Olof, the hale old Swede who cleared this hill,
Tossing an avalanche of fieldstones down the draw
When these tall cedar trees were bluegray berries,
Cut wagonloads of black birch to be milled
For wintergreen to oil less supple joints,
Pastured his dairy cows where we now play
At carpenter and mason after work,
Gathered snowy mounds of princess ppine
For Ingrid his wife to weave in yuletime weaths
And picking marigolds for marshy salads
Paced on glacier droppings over wetlands
He rightly guessed could be gouged to a pond,
Rode with us to scan a gravel bank
For gleanings of choice rainwashed building stones.
We asked the owner what she’d take for them.
She said she’d be obliged if we would come
And help ourselves to what were hard to move.
Rocks, being common, were as free as air.
Her mother was an Indian, said Olof
When we thanked her.
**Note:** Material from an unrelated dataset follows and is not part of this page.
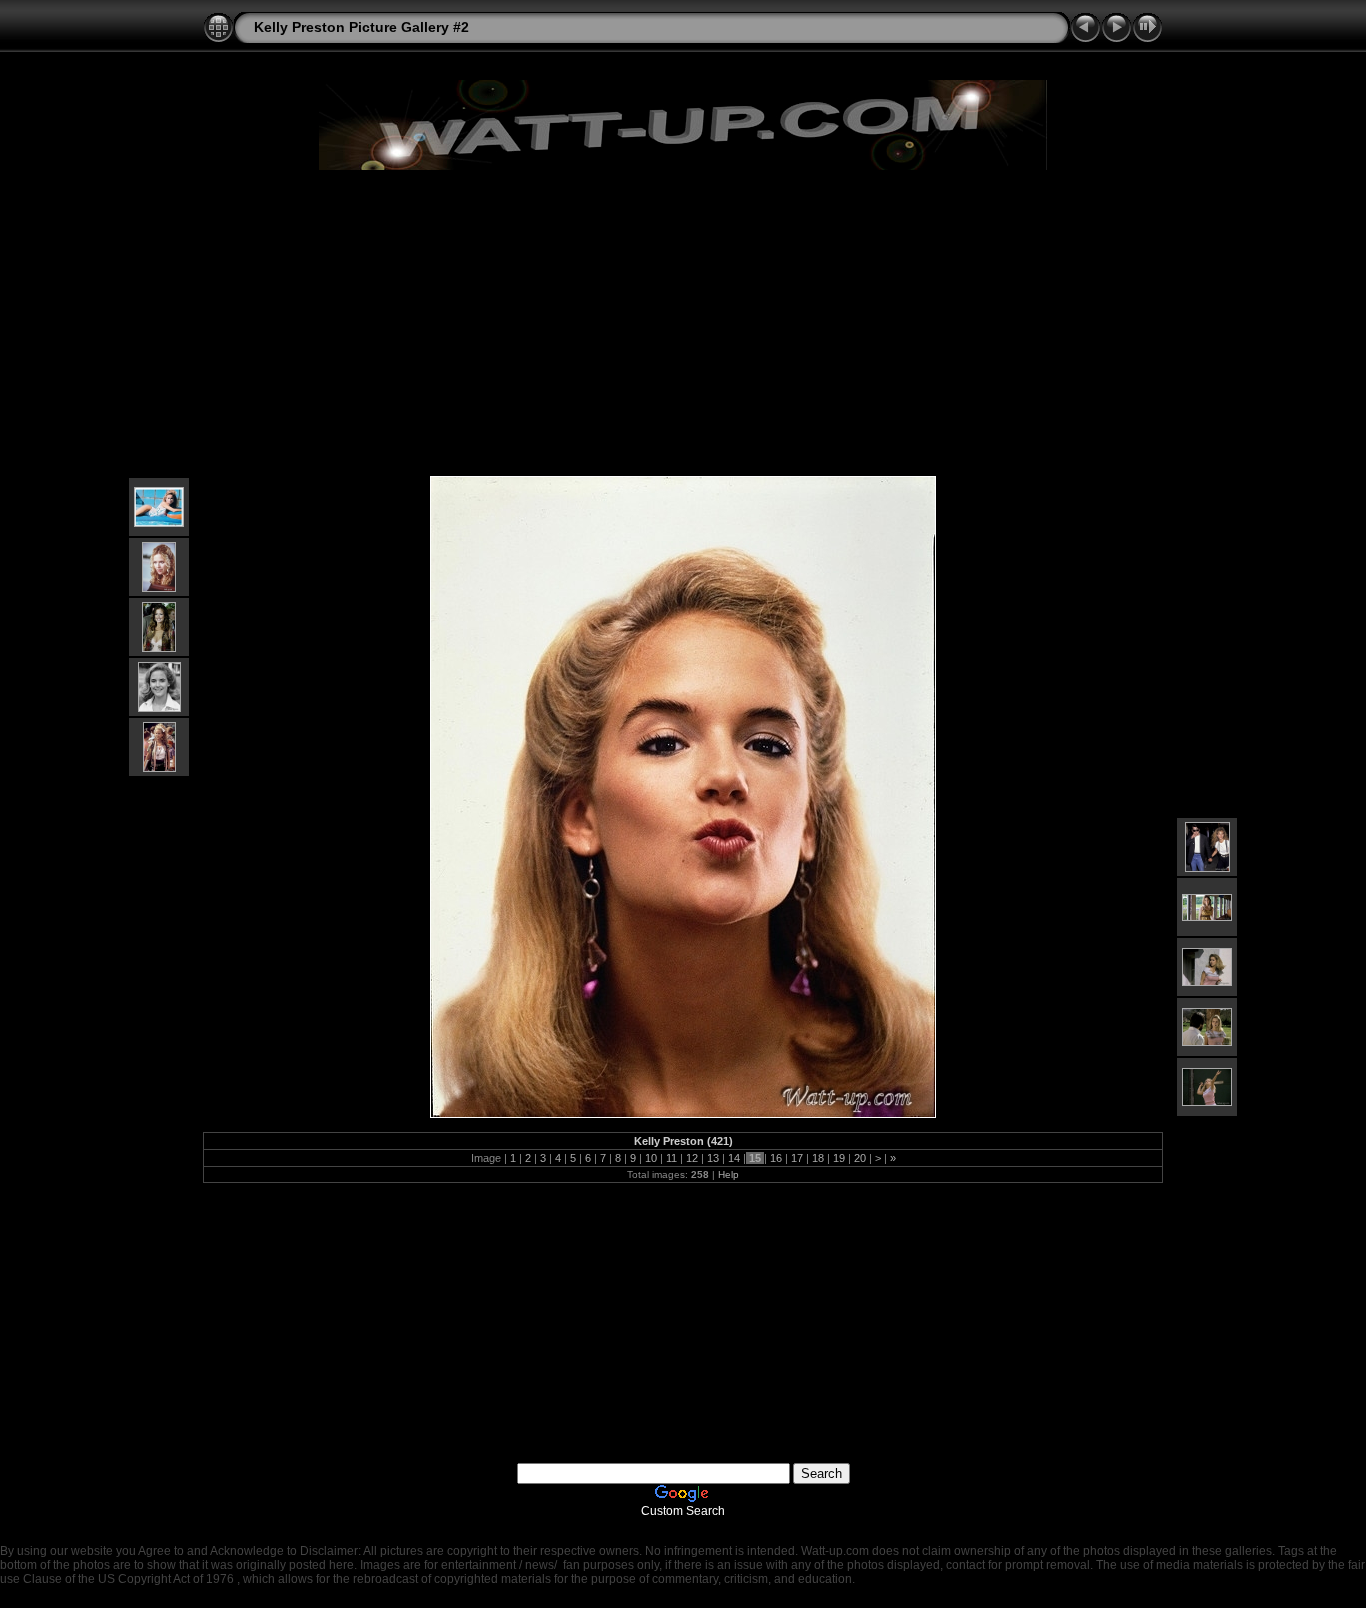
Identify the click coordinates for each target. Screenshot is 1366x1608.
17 (797, 1158)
Came from Signal Hill.
Her father was a white, her husband too
And only one of her six kids was Indian.
That one’s a teacher now, a real nice girl.
No Indians are left now on the reservation.
You have to be full blooded to live there.
We did not speak but thought, the town
Has finally become desegregated, then,
And Asiatic faces, warm brown skins
Have mingled with us northern Europeans.
You do not seem to mind and yet you sat
One recent evening scowling over coffee
Indignant at some legislative pup
Who dared propose that blacks should dwell near whites
If they could pay the price, dollars being green.
“They all smell bad,” you said, “and I’d not want
My daughters to get near them nor would I.
They’ll buy a house and fill it full of kith
And kin whose kids will overrun the neighborhood
And all the houses will be sold to them.”
We wonder, Olof, what you’d say if you
Were living now, twenty years later when
It begins to look as though the Reservation
Will soon outgrow the town. With government grants
The Indians have built new houses, purchased land,
Bought out a restaurant, developed a gravel mine,
And opened up a high stakes bingo hall.
Meanwhile, the blacks are still not numerous among us.
What is the difference whether the skins of neighbors
Are black or brown or white except for the guilt
That we once took their lands away from the Indians
And from their lands we took away the Africans.